Publié le jeudi 2 mars 2017  |  Matin libre




Pour ce numéro de notre balade dans l’univers du verbatim, nous sommes au Collège d’enseignement général (Ceg) ‘’Le Méridien’’. Oui, nous sommes à Cococodji où nous accueille, le président Bernadin Hèdihon. Merci de prendre le rendez-vous de votre Rubrique ‘’Président d’un Jour’’. Prenez-y toujours du plaisir !

Matin Libre : Elève en classe de terminale D, il a 20 ans. Son regretté père Gabriel Hèdihon, polygame, était chauffeur. Répondant au nom de Célestine Tavy, sa mère, est revendeuse de pain. Bernadin Hèdihon est issu d’une famille de 9 enfants. Cette présentation vous satisfait-elle ? Avions-nous oublié un aspect qui vous semble important ?

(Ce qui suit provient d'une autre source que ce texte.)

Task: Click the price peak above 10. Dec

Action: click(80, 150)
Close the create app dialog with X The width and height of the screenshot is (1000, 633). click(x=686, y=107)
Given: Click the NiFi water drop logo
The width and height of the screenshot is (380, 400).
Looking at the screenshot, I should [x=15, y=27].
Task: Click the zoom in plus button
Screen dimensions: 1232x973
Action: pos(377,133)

Le président Bernadin Hèdihon : Oui. Je précise que je suis en terminale D3

Merci. J’ai envie de vous titiller un peu dès l’entame de cette interview monsieur le président. Conseilleriez-vous la polygamie à la jeunesse de votre pays ?

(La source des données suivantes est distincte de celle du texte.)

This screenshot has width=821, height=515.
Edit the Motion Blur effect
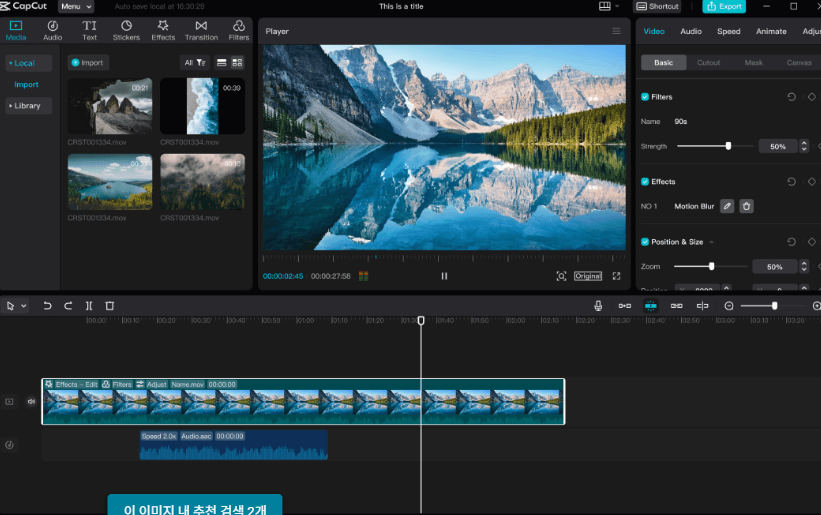point(727,206)
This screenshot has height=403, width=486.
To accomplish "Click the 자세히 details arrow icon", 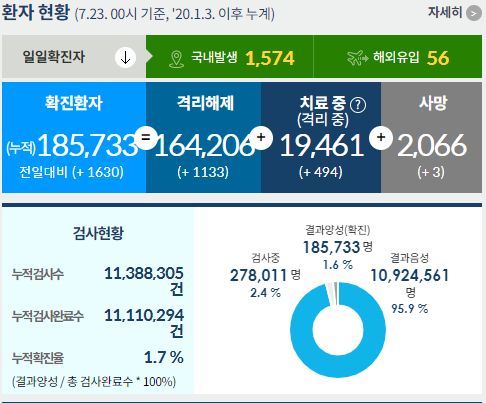I will click(x=474, y=13).

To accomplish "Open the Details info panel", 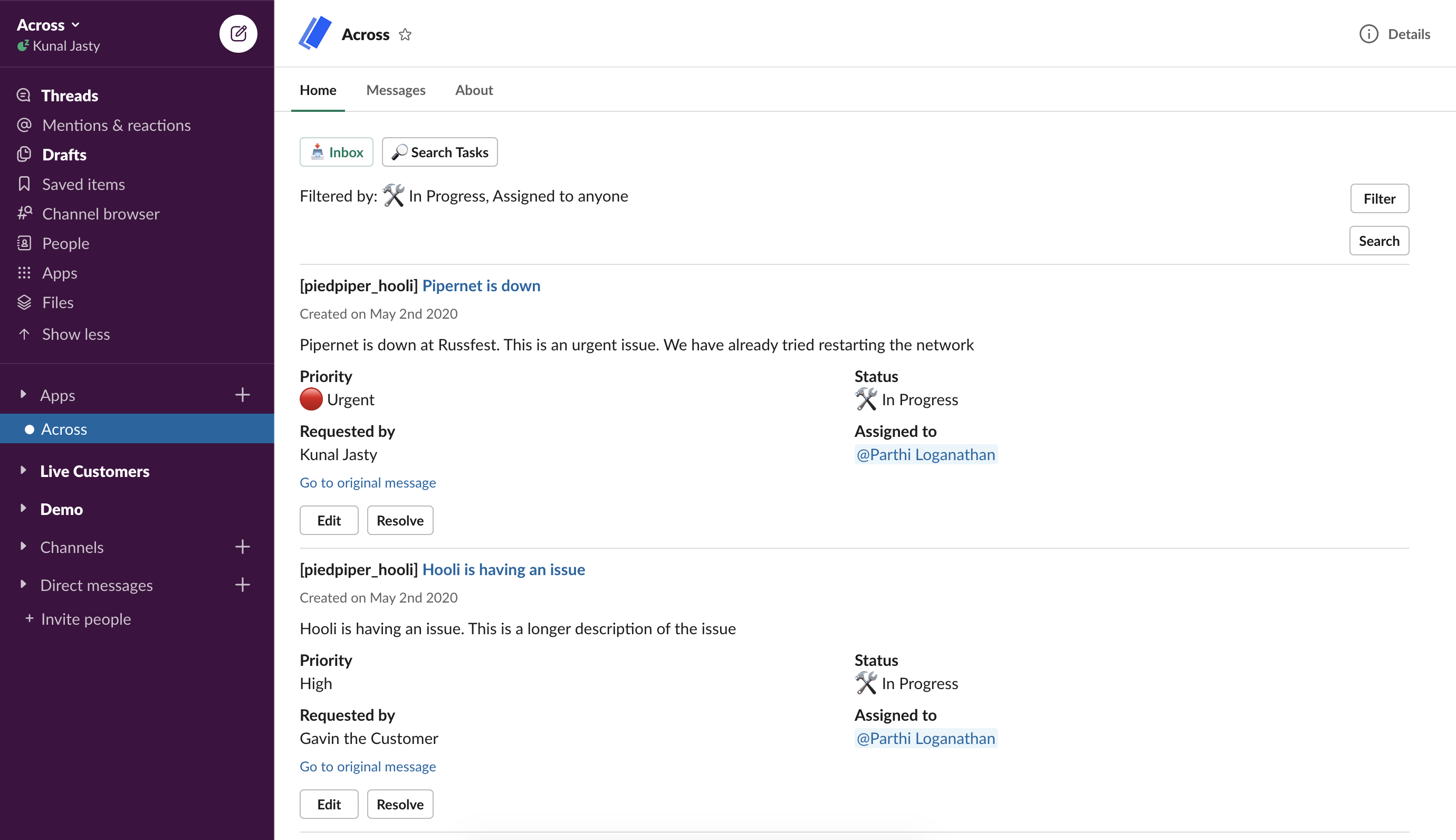I will coord(1394,34).
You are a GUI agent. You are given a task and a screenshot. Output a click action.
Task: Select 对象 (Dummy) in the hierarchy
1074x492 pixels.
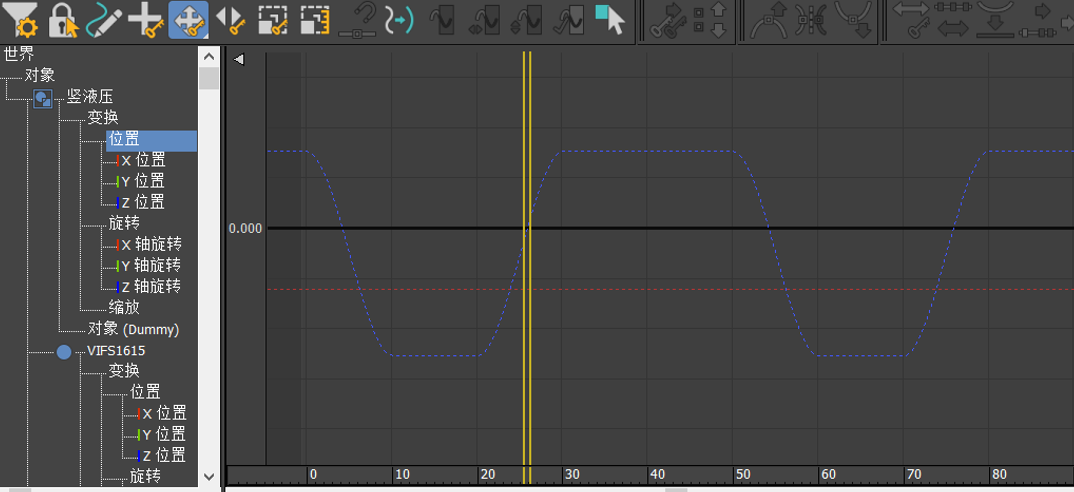pyautogui.click(x=133, y=329)
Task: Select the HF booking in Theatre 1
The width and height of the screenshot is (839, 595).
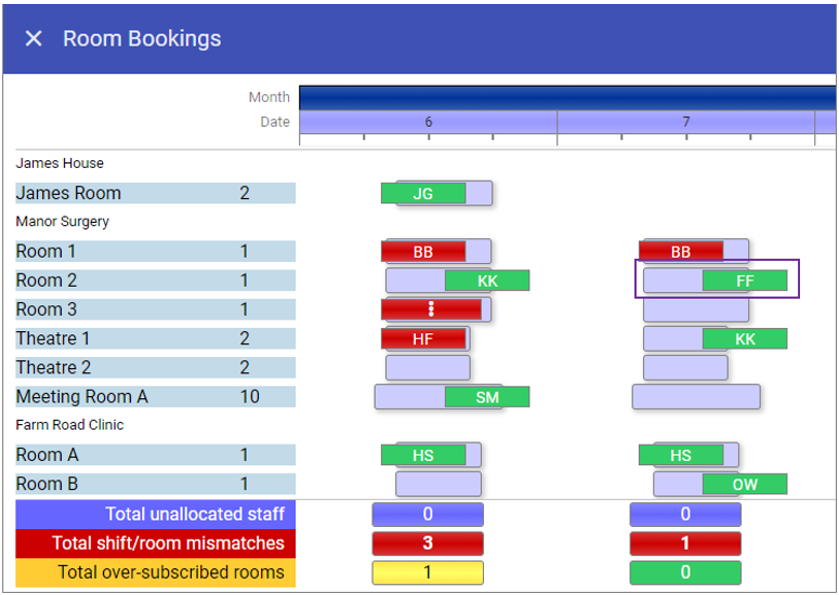Action: [423, 339]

Rire…Sur ce sujet de la polygamie, mon avis est partagé. D’une part, je ne suis pas pour la polygamie. Puisque ça ne permet pas à celui qui est polygame de bien suivre par exemple, l’éducation de tous ses enfants. Il crie un peu partout, il a des enfants un peu partout. Cela ne lui permet pas d’avoir les yeux fixés sur tous ses enfants et d’avoir un suivi strict pour ceux-là. Cela crée aussi des mécontentements des conflits entre les enfants. Lorsqu’il va mourir par exemple, il y aura toutes sortes de bagarres. Maintenant, je peux être pour puisque ça permet aussi l’évolution ou la propagation de la famille. A l’endroit de la jeunesse, particulièrement moi, je n’aimerais pas être polygame puisque vraiment ça a beaucoup de conséquences et j’invite la jeunesse à pratiquer la monogamie puisque d’abord bibliquement, Dieu a dit un homme et une seule femme.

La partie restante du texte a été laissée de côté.